Le poids des regrets

En bourse, il est dangereux de se laisser envahir par les regrets, qui sont souvent hélas ! les principaux facteurs de décision d'achat ou de vente.

L'expérience montre que des erreurs sont commises à cause de ce biais fondamental de la psychologie humaine. Des responsables de salles de marché témoignent qu'il s'agit là d'un des principaux pièges auquel sont confrontés les traders. Certains font même appel à des coach extérieurs pour aider les "pro" à éradiquer ce "mal".

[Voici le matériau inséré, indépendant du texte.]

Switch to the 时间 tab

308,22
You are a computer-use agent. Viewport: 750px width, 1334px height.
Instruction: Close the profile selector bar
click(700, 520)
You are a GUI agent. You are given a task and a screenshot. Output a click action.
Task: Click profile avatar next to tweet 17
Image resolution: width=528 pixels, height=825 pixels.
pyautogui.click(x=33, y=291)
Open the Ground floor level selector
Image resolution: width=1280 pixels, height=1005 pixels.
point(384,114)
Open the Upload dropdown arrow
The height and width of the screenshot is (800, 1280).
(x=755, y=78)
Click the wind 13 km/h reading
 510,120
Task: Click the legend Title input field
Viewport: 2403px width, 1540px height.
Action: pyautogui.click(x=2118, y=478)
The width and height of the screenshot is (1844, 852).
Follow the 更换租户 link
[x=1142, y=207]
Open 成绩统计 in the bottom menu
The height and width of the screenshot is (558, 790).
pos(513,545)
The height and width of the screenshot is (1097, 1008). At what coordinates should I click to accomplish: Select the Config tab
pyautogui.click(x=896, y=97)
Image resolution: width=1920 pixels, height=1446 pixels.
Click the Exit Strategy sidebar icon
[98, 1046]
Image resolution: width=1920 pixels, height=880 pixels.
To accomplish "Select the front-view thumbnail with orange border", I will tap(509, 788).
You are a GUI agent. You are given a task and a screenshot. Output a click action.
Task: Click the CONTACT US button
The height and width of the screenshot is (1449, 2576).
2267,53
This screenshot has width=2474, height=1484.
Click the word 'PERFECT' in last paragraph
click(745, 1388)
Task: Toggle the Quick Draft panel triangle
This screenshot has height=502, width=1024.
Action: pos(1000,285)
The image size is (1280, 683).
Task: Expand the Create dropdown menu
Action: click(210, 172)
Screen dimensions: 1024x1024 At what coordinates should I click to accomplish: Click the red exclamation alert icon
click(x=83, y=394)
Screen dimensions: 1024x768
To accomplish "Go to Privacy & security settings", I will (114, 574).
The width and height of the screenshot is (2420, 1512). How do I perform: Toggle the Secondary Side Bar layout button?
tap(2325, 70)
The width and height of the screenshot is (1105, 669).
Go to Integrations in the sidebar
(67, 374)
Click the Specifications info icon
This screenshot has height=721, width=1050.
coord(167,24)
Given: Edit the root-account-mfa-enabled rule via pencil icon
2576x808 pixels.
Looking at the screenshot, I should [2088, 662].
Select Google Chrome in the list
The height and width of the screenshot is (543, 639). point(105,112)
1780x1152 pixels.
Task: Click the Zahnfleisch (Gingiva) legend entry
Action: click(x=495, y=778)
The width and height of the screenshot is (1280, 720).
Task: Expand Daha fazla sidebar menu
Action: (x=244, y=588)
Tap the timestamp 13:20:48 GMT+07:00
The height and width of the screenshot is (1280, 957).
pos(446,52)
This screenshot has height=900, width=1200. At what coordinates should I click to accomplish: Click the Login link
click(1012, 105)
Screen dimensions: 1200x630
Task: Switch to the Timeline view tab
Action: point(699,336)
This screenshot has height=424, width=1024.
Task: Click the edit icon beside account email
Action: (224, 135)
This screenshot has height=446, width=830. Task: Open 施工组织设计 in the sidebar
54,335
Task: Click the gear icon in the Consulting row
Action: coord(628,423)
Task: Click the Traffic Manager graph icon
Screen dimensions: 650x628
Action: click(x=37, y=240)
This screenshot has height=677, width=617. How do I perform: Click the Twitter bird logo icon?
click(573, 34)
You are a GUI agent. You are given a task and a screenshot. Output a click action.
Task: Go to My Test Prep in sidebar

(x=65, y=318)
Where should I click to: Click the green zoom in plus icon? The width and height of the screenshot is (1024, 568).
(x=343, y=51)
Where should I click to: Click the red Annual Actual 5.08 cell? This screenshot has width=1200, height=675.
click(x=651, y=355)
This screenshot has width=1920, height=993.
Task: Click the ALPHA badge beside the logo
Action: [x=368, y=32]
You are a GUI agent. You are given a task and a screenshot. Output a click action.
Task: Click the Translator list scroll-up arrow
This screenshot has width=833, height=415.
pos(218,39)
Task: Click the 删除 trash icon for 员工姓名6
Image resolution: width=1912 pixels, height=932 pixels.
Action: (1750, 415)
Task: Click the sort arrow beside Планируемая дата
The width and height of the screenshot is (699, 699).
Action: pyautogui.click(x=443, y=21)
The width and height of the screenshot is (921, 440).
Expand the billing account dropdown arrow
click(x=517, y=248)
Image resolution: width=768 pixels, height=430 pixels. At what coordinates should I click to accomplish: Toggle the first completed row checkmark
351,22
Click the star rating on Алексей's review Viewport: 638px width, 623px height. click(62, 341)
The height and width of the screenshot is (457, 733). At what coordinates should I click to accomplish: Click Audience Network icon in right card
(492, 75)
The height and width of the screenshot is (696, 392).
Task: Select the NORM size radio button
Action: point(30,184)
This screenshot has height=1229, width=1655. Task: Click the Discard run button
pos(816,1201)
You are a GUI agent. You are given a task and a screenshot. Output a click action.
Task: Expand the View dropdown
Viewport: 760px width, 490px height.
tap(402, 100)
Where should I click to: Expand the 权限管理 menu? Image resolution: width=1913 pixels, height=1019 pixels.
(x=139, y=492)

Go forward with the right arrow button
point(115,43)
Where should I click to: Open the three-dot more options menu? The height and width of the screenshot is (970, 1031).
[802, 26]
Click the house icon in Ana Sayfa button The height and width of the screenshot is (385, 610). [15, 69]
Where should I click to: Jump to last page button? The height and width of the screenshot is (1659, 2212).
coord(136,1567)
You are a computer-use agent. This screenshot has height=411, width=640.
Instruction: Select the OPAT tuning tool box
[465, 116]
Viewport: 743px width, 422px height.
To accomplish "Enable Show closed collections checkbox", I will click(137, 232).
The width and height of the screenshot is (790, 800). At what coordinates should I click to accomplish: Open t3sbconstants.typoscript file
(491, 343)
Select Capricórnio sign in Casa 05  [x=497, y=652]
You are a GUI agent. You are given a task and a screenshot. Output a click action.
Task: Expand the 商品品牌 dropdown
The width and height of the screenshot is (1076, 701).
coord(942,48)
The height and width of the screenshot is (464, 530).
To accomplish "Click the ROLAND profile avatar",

Des explications : en caricaturant à peine, je peux dire qu'un regret se dissimule derrière chaque opération boursière. Avoué ou inavoué.

"J'aurais pu vendre plus cher."

"Ah! si j'avais acheté ! je le savais, je voulais le faire..."

"Si je ne t'avais pas écouté, j'aurais vendu et j'aurais  gagné 50%!"

"Ce fois, je ne vends pas, j'attends que cela remonte"

Le poids mental du regret empêche le trader ou l'investisseur d'envisager une nouvelle opération indépendamment des précédentes. L'influence du regret est telle qu'elle détermine plus ou moins inconsciemment le choix, le moment et le prix de la manoeuvre suivante.

C'est presque un réflexe : se refaire, se récupérer, se rattraper au risque de provoquer une réaction en chaîne et de perdre pied avec la réalité des marchés et des valeurs.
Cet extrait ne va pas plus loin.